A pool date is a real date. You sit in 40-degree water in horizontal rain with your face cold and your shoulders warm, and you talk. Entry is around 1,330 ISK. Bring flip flops and accept that you will need to shower naked in the changing rooms beforehand, which is non-negotiable and which everyone does. If your date balks at this, you have learned something useful.
Harpa, even without a concert
Harpa, the glass concert hall on the harbor designed by Olafur Eliasson, is free to walk into. The honeycomb glass facade looks different from every angle and the upper levels have benches facing the water. On a stormy afternoon it is one of the best rooms in the city to sit in for an hour without spending money. There is a cafe on the ground floor and a more serious restaurant called Kolabrautin upstairs if you want to extend.
The museum loop
The National Museum of Iceland on Suðurgata is underrated and tells you almost everything you need to know about why this country is the way it is. It takes about ninety minutes at a normal pace.
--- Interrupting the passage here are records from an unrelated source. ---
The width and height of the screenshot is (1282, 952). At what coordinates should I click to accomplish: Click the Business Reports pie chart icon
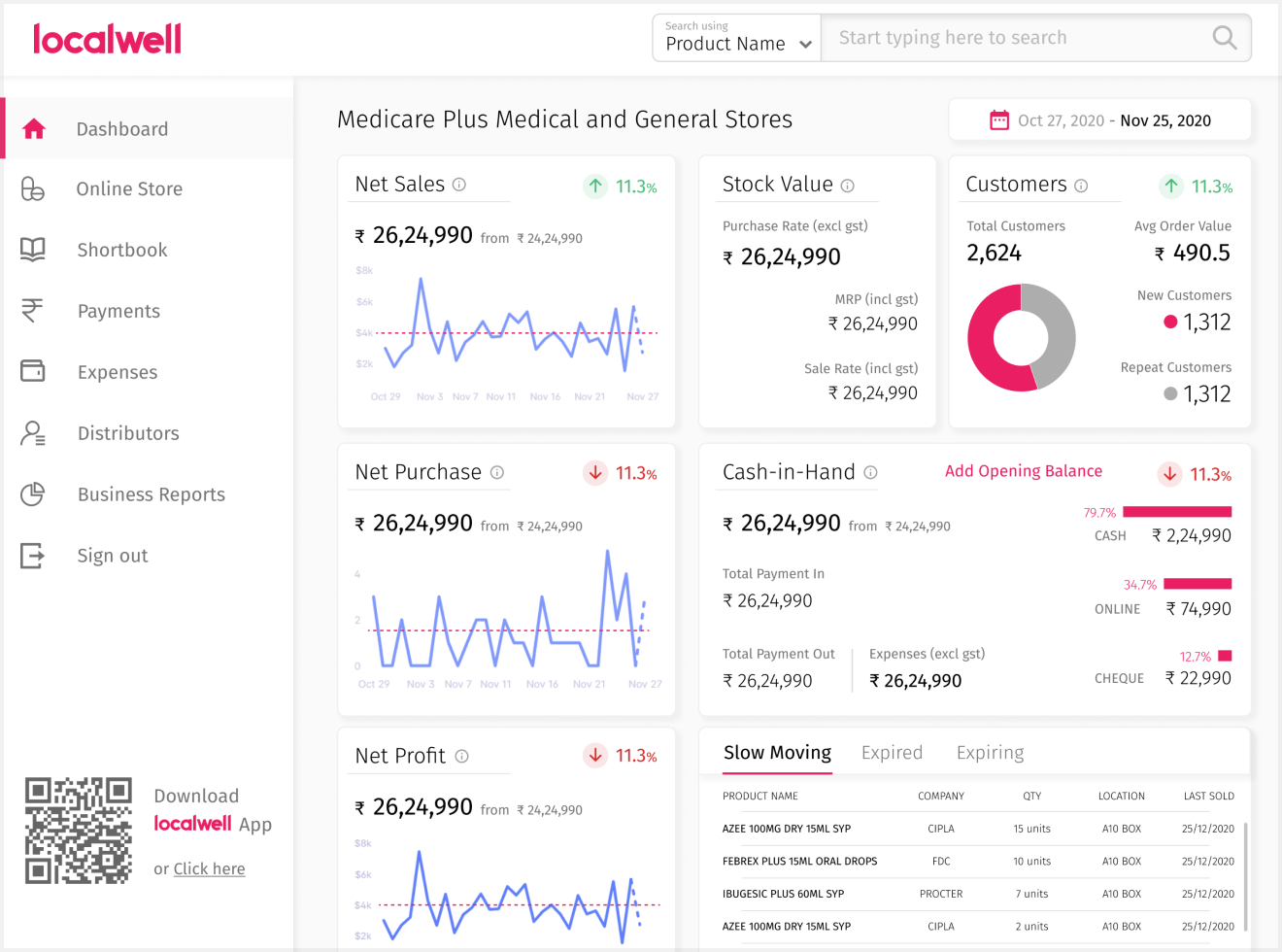pos(33,494)
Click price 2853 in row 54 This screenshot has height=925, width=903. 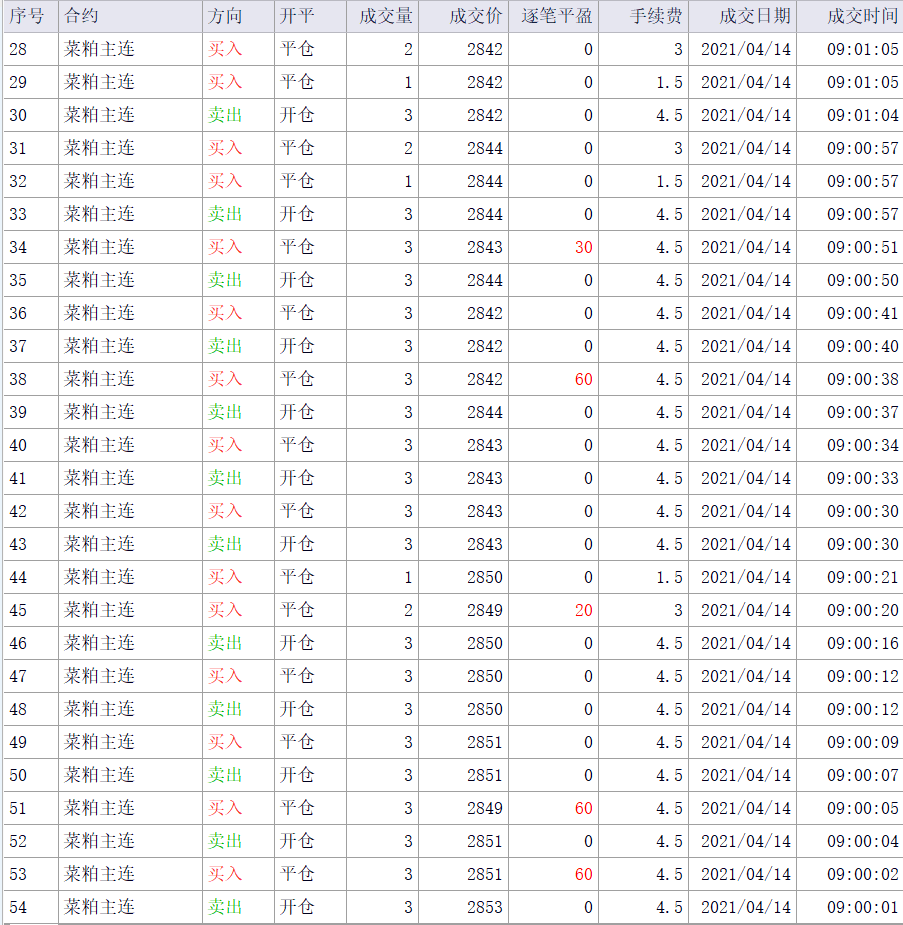point(484,907)
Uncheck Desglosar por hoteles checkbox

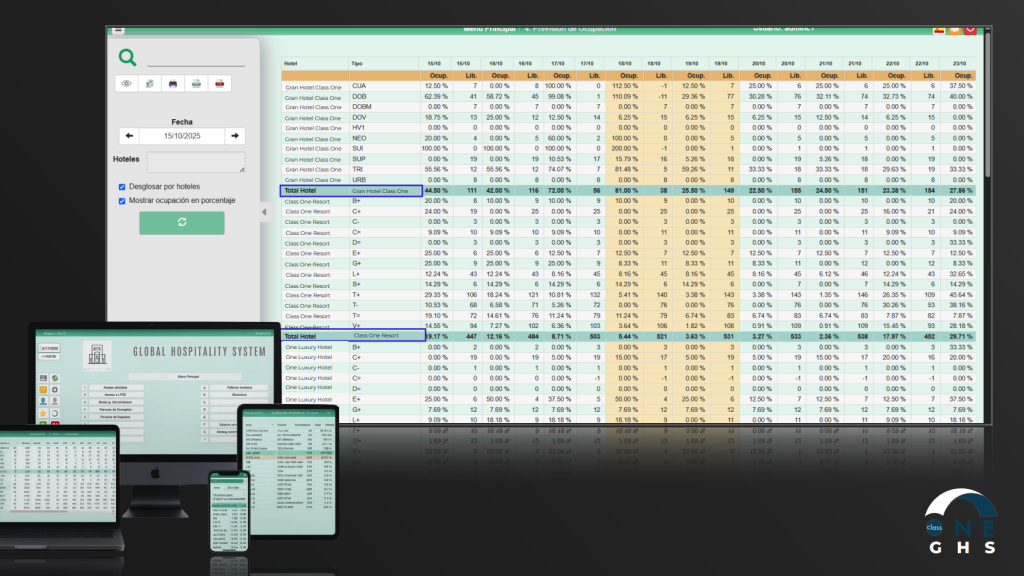122,186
From there you can walk five minutes to the Nordic House, designed by Alvar Aalto, which has a small Finnish-leaning library and a cafe with good cardamom buns.
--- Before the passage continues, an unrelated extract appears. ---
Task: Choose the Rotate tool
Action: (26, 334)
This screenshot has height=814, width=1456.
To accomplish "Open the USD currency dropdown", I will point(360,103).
The Reykjavík Art Museum has three locations. Hafnarhús, by the harbor, has the Erró collection and rotating contemporary shows. Kjarvalsstaðir, in Klambratún park, is good for landscape painting. One ticket gets you into all three on the same day for 2,100 ISK.
A long meal
When it is genuinely miserable outside, lean into a long meal. Snaps Bistro on Þórsgata is a glassed-in winter garden of a room and the moules frites are the unofficial Reykjavík rainy-Sunday lunch. Kaffi Vínyl on Hverfisgata is vegan, plays records, and lets you stay for hours. For something properly Icelandic, Messinn does pan-fried fish on Lækjargata and the lunch menu is around 2,990 ISK.
The bookstore move
Mál og Menning on Laugavegur has a cafe upstairs and chairs that nobody minds you sitting in. Eymundsson on Austurstræti is bigger and busier. Both are open late by Reykjavík standards, until ten. Picking out a book for each other to read is a better second-hour activity than it sounds.
When the rain breaks
Icelandic weather lies. If the rain pauses for twenty minutes, get outside immediately, because it might not pause again for a day. The walking path along Sæbraut, from Harpa east to the Höfði house where Reagan and Gorbachev met in 1986, is forty-five minutes round trip and gives you sea on one side and Esja in front. The light after a storm clears is the actual reason people move here.
What to wear
This matters more than where you go. A proper rain shell, not an umbrella, because umbrellas are useless in Reykjavík wind. Wool layer underneath. Boots that you do not mind getting wet. If your date shows up in a long wool coat and dress shoes, suggest the museum loop and the long meal, and skip the harbor walk.
The seasonal calendar
December and January are dark, with maybe four hours of usable daylight, and dates start earlier. February and March are when the snow is at its best and the Northern Lights season is still active. June and July there is no real night, which is disorienting and good for long walks. September is the most underrated month, mild and clear, and the aurora season has just started again. Plan accordingly.